Ces mots prononcés aujourd'hui par Stefanie F. représentent l'aboutissement d'une longue lutte. Cinq ans après avoir subi une lésion cérébrale dans un ac cident de vélo, elle peut…

Elle se rappelle précisément le jour où son « ancienne vie » a pris fin : le 9 mai 2021, c’était la fête des Mères. Comme chaque année, la famille s’était réunie autour d’un brunch chez sa soeur. À cette époque, une nouvelle histoire d’amour « se préparait », comme Stefanie le formule. Après le brunch, elle part à vélo pour une balade avec son petit ami. Sans casque, exceptionnellement. « Normalement, je porte toujours un casque quand je fais du vélo.
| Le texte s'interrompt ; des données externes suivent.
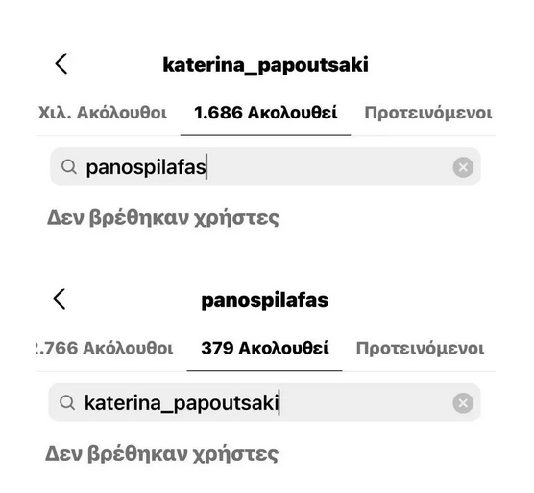The width and height of the screenshot is (534, 493).
Task: Switch to Προτεινόμενοι tab under katerina_papoutsaki
Action: point(428,113)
Pas ce jour-là parce que je m’étais fait une belle coiffure », raconte la jeune femme. Elle secoue la tête. Stefanie n’a plus aucun souvenir de l’accident. « Aujourd’hui encore, c’est le trou noir. » Les dernières images qu’elle conserve de cette journée : les adieux après le brunch et son départ. Puis – le vide.

La première chose dont elle prend conscience, c’est qu’elle se trouve dans une pièce remplie de bruits divers. « J’entendais des bips partout autour de moi. » Stefanie est dans un lit d’hôpital, entourée d’appareils. Sa mère est à ses côtés et, si son regard en dit long, il n’explique rien. Stefanie veut savoir ce qu’il s’est passé. Elle pose et repose cette question. « Au début, j’avais du mal à gérer mes émotions. Je ne comprenais rien. » L’accident de vélo reste, pour elle, une histoire que d’autres lui ont racontée. « Pour moi, c’était depuis le début comme si je lisais dans le journal qu’un grave accident s’était produit. »

Trop de bruit, trop de lumière, trop d’agitation

Ce n’est que plus tard qu’elle apprend qu’il s’en est fallu de peu. « J’ai failli mourir. » Ce jour-là, aucun hélicoptère n’est disponible, c’est un dimanche où les interventions sont nombreuses, et souvent retardées. Enfin la Rega arrive. Stefanie est consciente, elle veut même se relever et rentrer chez elle à vélo. Mais la situation s’aggrave brusquement : nausées, vomissements, les signes d’une hémorragie cérébrale. Tout s’accélère : Rega, Hôpital de l’Île à Berne, salle d’opération. Une opération d’urgence permet de diminuer la pression. Stefanie survit.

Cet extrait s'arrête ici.